→ **Consigne**
Quelles personnes sont nommées dans le texte sur la vente caritative ci-dessous ?

→ **Bloc de texte**

___

Il s’agit d’une vente caritative pas comme les autres. Guy Boyer se sépare chez Aguttes de cent lots provenant de sa collection personnelle. Y figure un panthéon des grands noms de l’art moderne et contemporain, de Zao Wou-Ki à Fabienne Verdier, à des estimations souvent attractives. Une partie importante des œuvres, achetées directement aux artistes ou en galerie, n’a jamais été vue sur le marché. « J’ai essayé de ne pas mettre de jeunes artistes dans cette vente car cela peut être délicat de les proposer aux enchères trop tôt », nous confie Guy Boyer. Le directeur de la rédaction du magazine Connaissance des Arts consacrera le produit de la vente à l’extension du centre culturel qu’il vient d’ouvrir, sans aide publique, dans l’Hôtel Hubaud, un édifice du XVIIIe siècle situé dans le quartier de Belsunce, à Marseille. Une ville où on lui déconseillait d’aller quand il faisait ses études à Avignon !

___

→ **Données de travail**
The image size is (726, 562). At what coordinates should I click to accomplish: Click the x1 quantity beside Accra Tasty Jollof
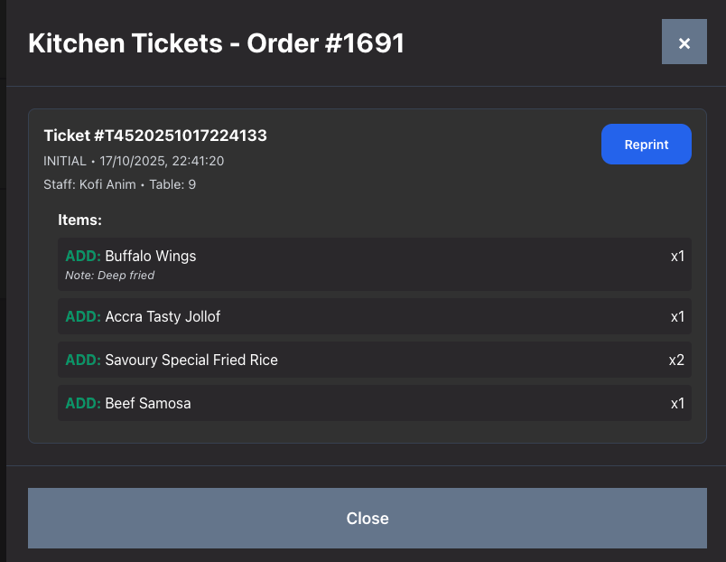point(677,316)
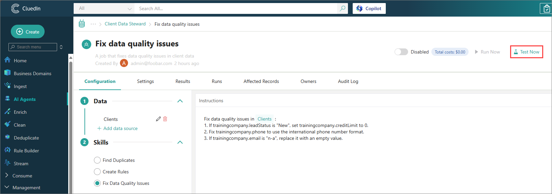Switch to the Affected Records tab

261,81
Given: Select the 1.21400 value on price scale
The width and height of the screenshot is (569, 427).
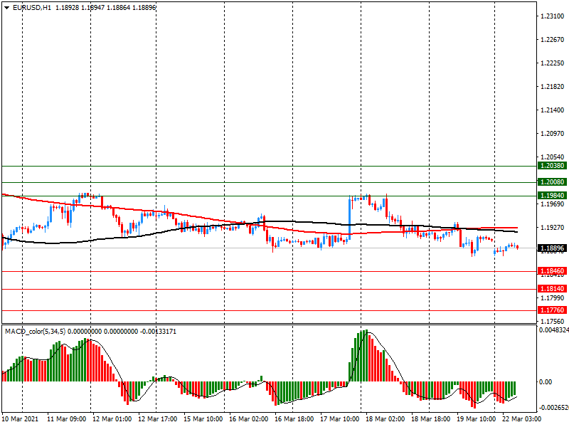Looking at the screenshot, I should click(x=552, y=110).
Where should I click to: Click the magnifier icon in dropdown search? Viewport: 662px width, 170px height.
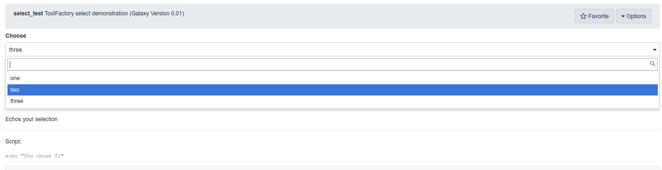pyautogui.click(x=653, y=64)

___

→ **Résultat**
Guy Boyer, Zao Wou-Ki, Fabienne Verdier